Delving into the production of ex-Yankees is something of a tradition - both for fans of the team, and for myself in my time with The Yankee Analysts and It's About the Money. We cannot help but wonder what the departed players are doing; not in a creepy ex-significant other sort of way (I hope). Rather, we use it a form of hope. Generally speaking, it is hope that the Yankees made the right move by letting the player walk or, alternatively, sending the guy back. Although, to be fair, sometimes it's fun to play the hindsight game from the other perspective, as well ... I still miss Never Nervous Yangervis.
With that in mind, I figured I would look into a dozen players that have headed elsewhere over the last two seasons, focusing on those that had some semblance of a role with the Yankees.
Chris Capuano, Milwaukee Brewers
17.0 IP, 17 H, 13 BB, 17 K, 3.71 ERA, 6.42 FIP, -0.3 fWAR
Capuano was something of a punching bag last year - both on the field, and among fans (particularly here). He has been less awful this year, based solely on run prevention, but his peripherals suggest that he's a strong breeze away from being just as bad in 2016. He's a serviceable mop-up pitcher (a role that most any pitcher in Triple-A or the Majors could fill) ... so ... there's that.
Francisco Cervelli, Pittsburgh Pirates
.296/.408/.347, 11 R, 0 HR, 13 RBI, 1 SB, 114 wRC+, 0.7 fWAR (120 PA)
Cervelli has been the second-best catcher in baseball since the beginning of 2016 by both wRC+ and fWAR (behind only Buster Posey in both categories). He showed flashes of this when he was with the Yankees (he hit .278/.348/.381 in pinstripes, after all), but he never put it all together. The most important aspect of his rise may be the simple fact that he has been able to stay healthy since heading to Pittsburgh.

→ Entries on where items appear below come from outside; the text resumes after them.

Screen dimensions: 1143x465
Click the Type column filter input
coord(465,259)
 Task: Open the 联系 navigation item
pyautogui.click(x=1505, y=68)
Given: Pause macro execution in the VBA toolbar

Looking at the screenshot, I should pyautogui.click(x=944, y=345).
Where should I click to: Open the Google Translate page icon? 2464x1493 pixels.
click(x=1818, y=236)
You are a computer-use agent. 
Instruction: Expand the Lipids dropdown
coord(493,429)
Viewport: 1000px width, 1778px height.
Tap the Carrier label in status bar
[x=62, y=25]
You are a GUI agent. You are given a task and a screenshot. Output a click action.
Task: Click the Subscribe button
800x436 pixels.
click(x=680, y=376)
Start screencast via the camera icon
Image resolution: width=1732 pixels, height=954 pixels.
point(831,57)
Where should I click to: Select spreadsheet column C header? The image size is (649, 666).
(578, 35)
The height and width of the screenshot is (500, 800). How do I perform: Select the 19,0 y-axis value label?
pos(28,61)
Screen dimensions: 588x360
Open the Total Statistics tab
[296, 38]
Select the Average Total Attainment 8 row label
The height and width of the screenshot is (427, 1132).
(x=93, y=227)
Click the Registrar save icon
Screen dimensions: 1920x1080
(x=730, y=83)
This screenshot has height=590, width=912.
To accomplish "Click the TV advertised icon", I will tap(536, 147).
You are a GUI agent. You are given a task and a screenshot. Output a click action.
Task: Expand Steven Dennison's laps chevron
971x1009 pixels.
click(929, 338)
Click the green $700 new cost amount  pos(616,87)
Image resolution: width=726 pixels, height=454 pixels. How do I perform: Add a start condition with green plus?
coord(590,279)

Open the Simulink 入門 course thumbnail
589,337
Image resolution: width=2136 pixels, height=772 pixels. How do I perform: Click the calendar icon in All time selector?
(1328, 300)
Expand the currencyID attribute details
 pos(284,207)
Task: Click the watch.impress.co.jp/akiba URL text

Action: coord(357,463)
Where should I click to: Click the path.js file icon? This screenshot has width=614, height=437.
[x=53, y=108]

Stephen Drew, Washington Nationals
.143/.167/.257, 3 R, 1 HR, 2 RBI, 0 SB, 9 wRC+, -0.3 fWAR (36 PA)
We were angry last season when Drew blocked Rob Refsnyder. Imagine the vitriol that he is facing in Nationals fans circles, as he (and the similarly inept Danny Espinosa) block Trea Turner - a legitimate top-20 prospect.
Ramon Flores, Milwaukee Brewers
.188/.288/.219, 5 R, 0 HR, 5 RBI, 0 SB, 39 wRC+, -0.1 (73 PA)
Flores may have never earned a real shot in pinstripes, much to the chagrin of our very own Brad Vietrogoski, but he's still just 23. The rebuilding Brewers are allowing him to play in some capacity nearly every day, so it bears watching to see if he can earn his keep.
Garrett Jones, Yomiuri Giants (NPB)
.217/.329/.400, 12 R, 6 HR, 17 RBI, 0 SB (140 PA)
Jones seemed poised to contribute as a back-up option at 1B, LF, RF, and DH last season, but the opportunity never really came to pass. Perhaps the Yankees saw something, though, as Jones didn't earn another shot in the Majors after the team initially cut him loose. His base salary this year is $2.8 MM, so I'm guessing that he's not complaining.
John Ryan Murphy, Minnesota Twins
.075/.119/.100, 0 R, 0 HR, 0 RBI, 0 SB, -52 wRC+, -0.5 fWAR (44 PA)
As Aaron Hicks shows flashes of turning it around, Murphy finds himself in Triple-A trying to figure things out (he's batting .111/.182/.111 in three games since the demotion). He's a few days shy of his 25th birthday, and he was quite good in 2014 and 2015, so this feels like a prolonged slump. I still think that he can be a solid-average big league catcher.
David Robertson, Chicago White Sox
14.2 IP, 8 H, 6 BB, 17 K, 1.23 ERA, 1.98 FIP, 0.5 fWAR
By bWAR, 2015 was Robertson's worst full season. His 3.41 ERA and 115 ERA+ were his highest since 2010, even as he posted career-best marks in BB/9 and K/BB, without becoming much more hittable. Sometimes that's just the way it goes. Robertson was still very effective, though, and he's been quite good thus far in 2016. Fun fact: he's tied for 3rd among all relievers in fWAR since coming up for good in 2009.
Brendan Ryan, Syracuse Chiefs (Triple-A)
.263/.305/.382, 7 R, 1 HR, 8 RBI, 1 SB, 99 wRC+ (83 PA)
If Ryan could hit like this in the Majors, he might be an everyday player, even with his defense regressing to the slightly above-average range. Unfortunately, he can't.